The C-130 continued flying north, toward North Vietnam, the bodies and the mysterious SMT still on board.
The pilot figured by that course, and at that altitude and fuel load, the intentionally doomed plane would crash about twenty miles north of the DMZ, well inside communist-controlled territory.
But just as he was preparing himself for his landing, the pilot saw a sudden flash of light rise up from the dense jungle below. It exploded under the C-130’s right wing. It took the pilot a moment to realize an antiaircraft shell had hit the cargo plane.
The last time he saw the C-130, it was disappearing into a cloudbank, its right wing completely engulfed in flames.
2
Gulf of Aden
Present Day
THE SWARM OF paparazzi helicopters finally dispersed around sunset.
The armada of fast boats and Zodiacs carrying even more photographers left shortly afterward. Those villagers who’d gathered on the nearby cliffs at Ghadir also called it a day and went home. The western end of the Gulf of Aden was calm again at last.
The center of attention was a 210-foot Blenheim & Koch mega-yacht named
The Immaculate Perception
. At the request of the U.S. consulate in Aden, the giant luxury craft had skirted the Yemeni coast for about twenty miles, allowing a few people in the highly troubled, impoverished country, as well as the crush of international media, to get a fleeting glimpse of the vessel’s very famous passenger, American film star Emma Simms.

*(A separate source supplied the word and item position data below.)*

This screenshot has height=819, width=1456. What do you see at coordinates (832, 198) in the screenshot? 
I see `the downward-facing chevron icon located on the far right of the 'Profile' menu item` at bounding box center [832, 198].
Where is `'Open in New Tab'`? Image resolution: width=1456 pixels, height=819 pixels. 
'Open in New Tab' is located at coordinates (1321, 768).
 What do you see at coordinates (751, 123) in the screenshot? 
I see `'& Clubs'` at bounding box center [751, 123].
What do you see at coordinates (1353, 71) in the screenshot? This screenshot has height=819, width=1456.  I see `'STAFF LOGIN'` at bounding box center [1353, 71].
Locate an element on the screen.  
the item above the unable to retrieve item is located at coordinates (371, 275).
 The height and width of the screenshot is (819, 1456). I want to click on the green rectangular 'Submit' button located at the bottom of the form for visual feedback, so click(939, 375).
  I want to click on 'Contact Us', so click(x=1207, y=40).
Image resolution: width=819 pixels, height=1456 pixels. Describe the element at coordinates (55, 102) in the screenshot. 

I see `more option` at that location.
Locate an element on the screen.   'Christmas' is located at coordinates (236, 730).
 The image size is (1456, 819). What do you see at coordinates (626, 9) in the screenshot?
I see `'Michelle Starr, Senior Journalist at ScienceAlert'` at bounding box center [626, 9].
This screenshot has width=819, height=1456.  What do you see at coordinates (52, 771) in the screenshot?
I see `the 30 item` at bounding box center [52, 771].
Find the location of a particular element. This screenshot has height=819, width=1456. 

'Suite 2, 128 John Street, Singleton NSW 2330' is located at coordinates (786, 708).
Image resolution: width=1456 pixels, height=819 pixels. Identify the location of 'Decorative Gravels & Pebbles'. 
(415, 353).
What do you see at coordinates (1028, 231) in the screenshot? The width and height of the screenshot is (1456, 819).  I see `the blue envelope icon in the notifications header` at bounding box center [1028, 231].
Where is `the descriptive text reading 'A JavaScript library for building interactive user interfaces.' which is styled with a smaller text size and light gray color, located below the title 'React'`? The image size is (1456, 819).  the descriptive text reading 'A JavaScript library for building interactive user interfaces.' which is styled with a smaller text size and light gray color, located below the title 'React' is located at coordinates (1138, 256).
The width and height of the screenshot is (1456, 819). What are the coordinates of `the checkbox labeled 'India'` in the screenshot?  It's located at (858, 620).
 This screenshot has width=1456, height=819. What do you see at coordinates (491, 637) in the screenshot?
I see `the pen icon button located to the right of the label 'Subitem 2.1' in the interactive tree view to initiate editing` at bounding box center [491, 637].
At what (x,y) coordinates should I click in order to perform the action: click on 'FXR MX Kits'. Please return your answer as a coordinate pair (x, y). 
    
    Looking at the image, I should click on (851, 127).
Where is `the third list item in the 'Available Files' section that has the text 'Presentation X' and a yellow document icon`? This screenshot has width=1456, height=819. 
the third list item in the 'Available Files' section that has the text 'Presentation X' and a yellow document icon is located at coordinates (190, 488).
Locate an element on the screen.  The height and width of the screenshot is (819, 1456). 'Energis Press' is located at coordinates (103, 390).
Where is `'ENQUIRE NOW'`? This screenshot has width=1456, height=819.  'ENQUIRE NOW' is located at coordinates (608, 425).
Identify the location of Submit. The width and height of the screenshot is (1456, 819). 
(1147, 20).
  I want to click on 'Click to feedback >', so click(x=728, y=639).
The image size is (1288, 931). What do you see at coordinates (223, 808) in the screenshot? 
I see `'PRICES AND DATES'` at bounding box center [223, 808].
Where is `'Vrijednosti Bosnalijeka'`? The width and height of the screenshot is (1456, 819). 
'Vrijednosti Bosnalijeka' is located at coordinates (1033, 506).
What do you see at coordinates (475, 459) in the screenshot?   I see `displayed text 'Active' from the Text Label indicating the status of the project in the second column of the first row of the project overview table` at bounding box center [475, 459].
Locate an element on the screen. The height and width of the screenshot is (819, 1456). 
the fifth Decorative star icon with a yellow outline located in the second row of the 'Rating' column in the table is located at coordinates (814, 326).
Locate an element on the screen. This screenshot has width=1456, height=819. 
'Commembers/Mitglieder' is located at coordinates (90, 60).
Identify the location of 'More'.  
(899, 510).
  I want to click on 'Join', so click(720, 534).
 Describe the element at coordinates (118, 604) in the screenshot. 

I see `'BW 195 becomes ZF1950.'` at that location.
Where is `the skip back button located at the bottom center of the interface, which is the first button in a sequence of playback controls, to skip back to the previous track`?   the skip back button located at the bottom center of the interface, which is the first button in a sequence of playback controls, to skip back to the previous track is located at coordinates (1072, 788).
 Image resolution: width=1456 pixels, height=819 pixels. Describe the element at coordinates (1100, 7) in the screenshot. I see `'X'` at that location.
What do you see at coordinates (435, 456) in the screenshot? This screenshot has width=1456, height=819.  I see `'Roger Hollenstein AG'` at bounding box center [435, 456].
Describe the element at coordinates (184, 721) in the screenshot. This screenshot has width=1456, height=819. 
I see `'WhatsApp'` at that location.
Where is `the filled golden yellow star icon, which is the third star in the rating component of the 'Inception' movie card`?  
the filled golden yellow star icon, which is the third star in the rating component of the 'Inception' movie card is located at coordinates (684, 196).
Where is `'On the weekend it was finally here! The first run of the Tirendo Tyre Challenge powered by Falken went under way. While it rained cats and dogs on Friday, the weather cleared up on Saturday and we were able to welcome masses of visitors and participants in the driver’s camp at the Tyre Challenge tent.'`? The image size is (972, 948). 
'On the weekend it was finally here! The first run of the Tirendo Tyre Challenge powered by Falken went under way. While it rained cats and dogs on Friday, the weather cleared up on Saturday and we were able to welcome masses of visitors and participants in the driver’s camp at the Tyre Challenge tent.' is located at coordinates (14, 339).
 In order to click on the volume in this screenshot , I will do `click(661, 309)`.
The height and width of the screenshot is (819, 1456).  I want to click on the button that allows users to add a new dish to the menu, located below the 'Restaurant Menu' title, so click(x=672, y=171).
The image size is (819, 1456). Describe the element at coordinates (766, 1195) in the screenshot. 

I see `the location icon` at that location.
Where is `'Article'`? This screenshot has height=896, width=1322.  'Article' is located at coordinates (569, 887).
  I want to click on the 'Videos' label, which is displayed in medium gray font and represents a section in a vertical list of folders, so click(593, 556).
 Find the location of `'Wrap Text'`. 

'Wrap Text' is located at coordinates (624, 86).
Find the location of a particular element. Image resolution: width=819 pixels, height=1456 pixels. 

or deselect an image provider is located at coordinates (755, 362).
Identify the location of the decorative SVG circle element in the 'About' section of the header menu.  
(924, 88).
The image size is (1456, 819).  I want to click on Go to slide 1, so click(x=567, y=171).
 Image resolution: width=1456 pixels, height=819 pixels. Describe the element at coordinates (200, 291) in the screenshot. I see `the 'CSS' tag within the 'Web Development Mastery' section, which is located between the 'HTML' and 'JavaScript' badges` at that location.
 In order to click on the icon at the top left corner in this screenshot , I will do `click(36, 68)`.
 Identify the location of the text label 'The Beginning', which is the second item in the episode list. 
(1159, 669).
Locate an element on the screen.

Now that the show was over, the yacht’s captain turned away from the barren coastline and headed toward Bab el Mandeb, the narrow strait that separated Yemen and Djibouti and served as the southern mouth of the Red Sea. Ordering the yacht’s running lights turned on, he upped his speed to seventeen knots and settled in behind the steering wheel.
It was an ideal night for traveling; the early moon had set and the stars were coming out. The weather was clear with hardly any wind.
The sea was like glass.
* * *
THE PLAN FROM here was for
The Immaculate Perception
to sail up the Red Sea, through the Suez Canal, into the Mediterranean and then on to Italy where Emma Simms was to begin shooting her next movie. The film’s production company was already in place in Rome, set construction was finished, her costars were rehearsed and waiting. All they needed was for Emma Simms to arrive.
However, she’d just completed a whirlwind publicity tour of Africa. In the span of forty-eight hours, she’d visited an AIDS hospital in Kenya, dedicated another in Cameroon, cut a ribbon at a girls’ school in Liberia, read to blind children in Botswana and visited an orphanage in Nigeria. She’d posed for so many pictures and done so many interviews, she’d lost count.